Exercise: Give back the full data, retyped precisely.

Collected data entries

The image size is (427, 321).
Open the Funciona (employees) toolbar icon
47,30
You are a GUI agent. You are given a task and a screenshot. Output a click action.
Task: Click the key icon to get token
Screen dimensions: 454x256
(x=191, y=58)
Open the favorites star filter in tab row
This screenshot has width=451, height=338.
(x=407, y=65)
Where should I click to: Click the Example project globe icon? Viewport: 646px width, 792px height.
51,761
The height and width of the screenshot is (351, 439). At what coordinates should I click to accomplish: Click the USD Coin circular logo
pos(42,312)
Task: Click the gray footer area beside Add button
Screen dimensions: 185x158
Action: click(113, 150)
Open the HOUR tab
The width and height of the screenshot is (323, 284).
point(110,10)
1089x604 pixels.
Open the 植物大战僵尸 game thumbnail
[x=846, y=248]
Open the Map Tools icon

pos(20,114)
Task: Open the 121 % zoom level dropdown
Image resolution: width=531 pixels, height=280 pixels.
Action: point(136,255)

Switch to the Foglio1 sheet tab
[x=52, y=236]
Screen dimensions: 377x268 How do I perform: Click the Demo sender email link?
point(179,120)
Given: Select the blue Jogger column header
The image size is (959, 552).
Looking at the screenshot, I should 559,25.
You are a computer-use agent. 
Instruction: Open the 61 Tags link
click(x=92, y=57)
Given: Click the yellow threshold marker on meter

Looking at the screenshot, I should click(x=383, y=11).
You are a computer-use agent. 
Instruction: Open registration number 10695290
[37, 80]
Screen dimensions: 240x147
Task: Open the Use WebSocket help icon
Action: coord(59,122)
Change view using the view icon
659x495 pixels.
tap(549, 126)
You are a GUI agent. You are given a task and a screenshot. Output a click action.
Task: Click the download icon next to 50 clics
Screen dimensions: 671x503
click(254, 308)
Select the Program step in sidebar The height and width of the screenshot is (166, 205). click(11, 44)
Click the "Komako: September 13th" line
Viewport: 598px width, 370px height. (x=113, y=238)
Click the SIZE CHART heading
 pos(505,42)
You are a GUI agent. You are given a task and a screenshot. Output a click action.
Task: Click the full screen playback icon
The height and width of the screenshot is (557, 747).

Response for this exercise:
The image size is (427, 321).
Open the Funciona (employees) toolbar icon
47,30
You are a GUI agent. You are given a task and a screenshot. Output a click action.
Task: Click the key icon to get token
Screen dimensions: 454x256
(x=191, y=58)
Open the favorites star filter in tab row
This screenshot has width=451, height=338.
(x=407, y=65)
Where should I click to: Click the Example project globe icon? Viewport: 646px width, 792px height.
51,761
The height and width of the screenshot is (351, 439). At what coordinates should I click to accomplish: Click the USD Coin circular logo
pos(42,312)
Task: Click the gray footer area beside Add button
Screen dimensions: 185x158
Action: click(113, 150)
Open the HOUR tab
The width and height of the screenshot is (323, 284).
point(110,10)
1089x604 pixels.
Open the 植物大战僵尸 game thumbnail
[x=846, y=248]
Open the Map Tools icon

pos(20,114)
Task: Open the 121 % zoom level dropdown
Image resolution: width=531 pixels, height=280 pixels.
Action: point(136,255)

Switch to the Foglio1 sheet tab
[x=52, y=236]
Screen dimensions: 377x268 How do I perform: Click the Demo sender email link?
point(179,120)
Given: Select the blue Jogger column header
The image size is (959, 552).
Looking at the screenshot, I should 559,25.
You are a computer-use agent. 
Instruction: Open the 61 Tags link
click(x=92, y=57)
Given: Click the yellow threshold marker on meter

Looking at the screenshot, I should click(x=383, y=11).
You are a computer-use agent. 
Instruction: Open registration number 10695290
[37, 80]
Screen dimensions: 240x147
Task: Open the Use WebSocket help icon
Action: coord(59,122)
Change view using the view icon
659x495 pixels.
tap(549, 126)
You are a GUI agent. You are given a task and a screenshot. Output a click action.
Task: Click the download icon next to 50 clics
Screen dimensions: 671x503
click(254, 308)
Select the Program step in sidebar The height and width of the screenshot is (166, 205). click(11, 44)
Click the "Komako: September 13th" line
Viewport: 598px width, 370px height. (x=113, y=238)
Click the SIZE CHART heading
 pos(505,42)
You are a GUI agent. You are given a task and a screenshot. Output a click action.
Task: Click the full screen playback icon
The height and width of the screenshot is (557, 747).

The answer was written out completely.